▼

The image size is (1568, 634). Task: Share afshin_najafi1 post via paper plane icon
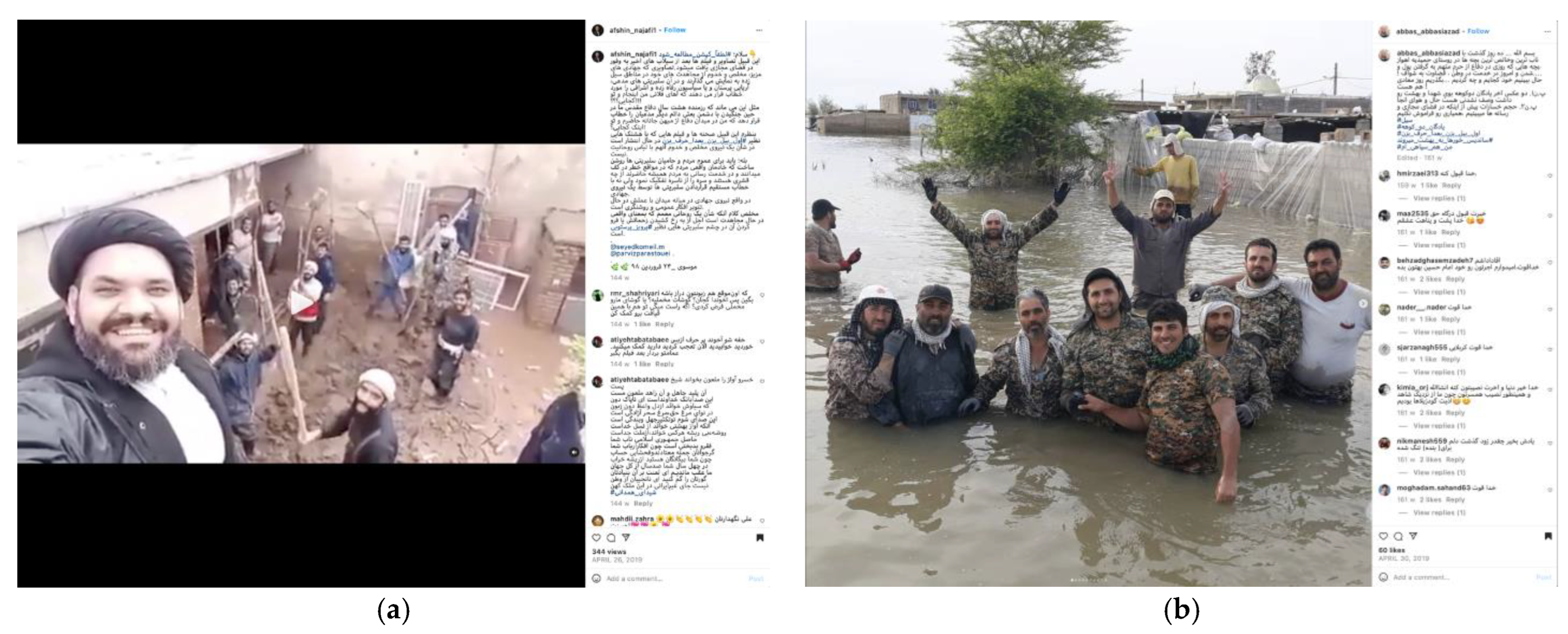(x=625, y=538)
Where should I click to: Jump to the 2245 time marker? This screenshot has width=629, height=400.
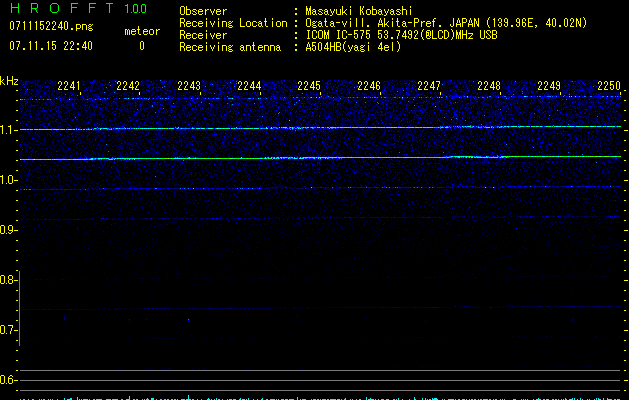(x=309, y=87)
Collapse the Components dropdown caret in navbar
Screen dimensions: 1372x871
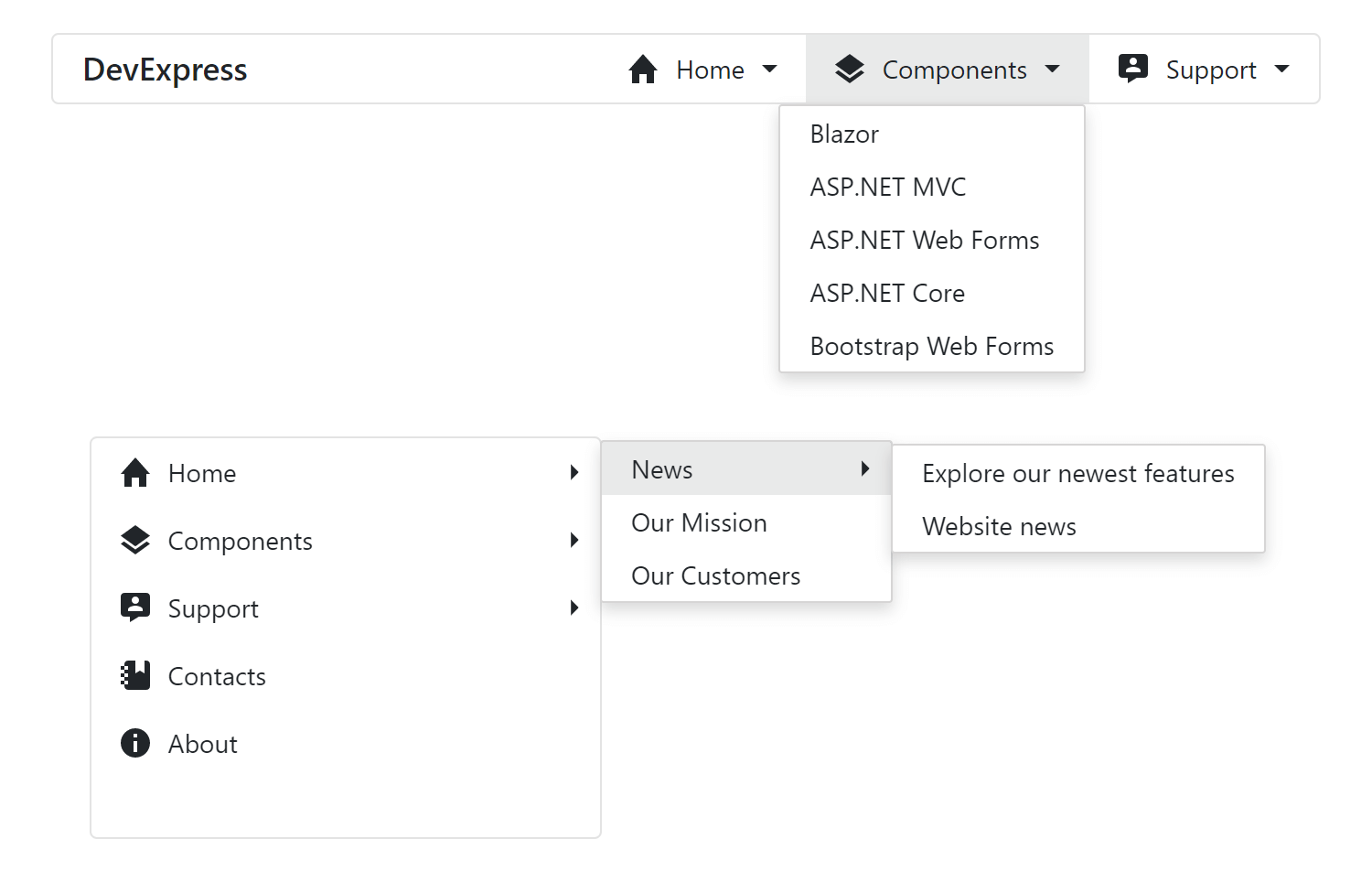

▲
▼

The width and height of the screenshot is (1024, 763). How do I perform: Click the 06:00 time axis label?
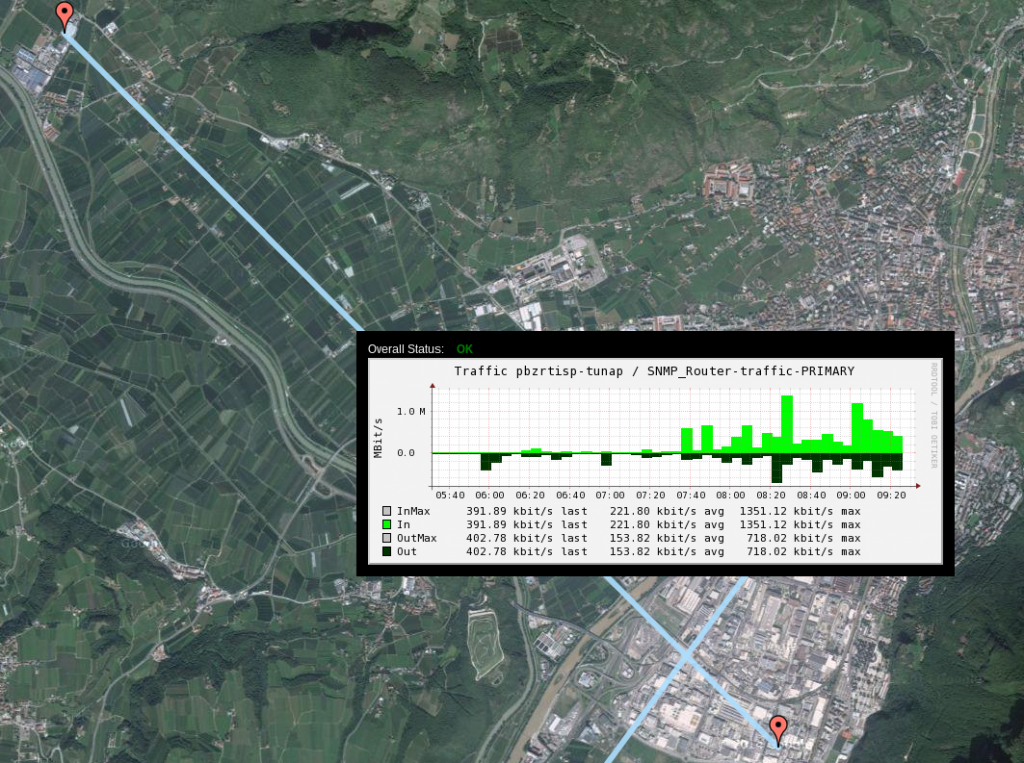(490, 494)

▲

▶ **Task statement**
In the entries above, every line from the line with "The image size" to the line with "Screen dimensions: 1372x871" is to be printed exactly, with both ends included and pictures excluded.

▶ **Answer space**
The image size is (1568, 634). Task: Share afshin_najafi1 post via paper plane icon
(x=625, y=538)
Where should I click to: Jump to the 2245 time marker? This screenshot has width=629, height=400.
(x=309, y=87)
Collapse the Components dropdown caret in navbar
Screen dimensions: 1372x871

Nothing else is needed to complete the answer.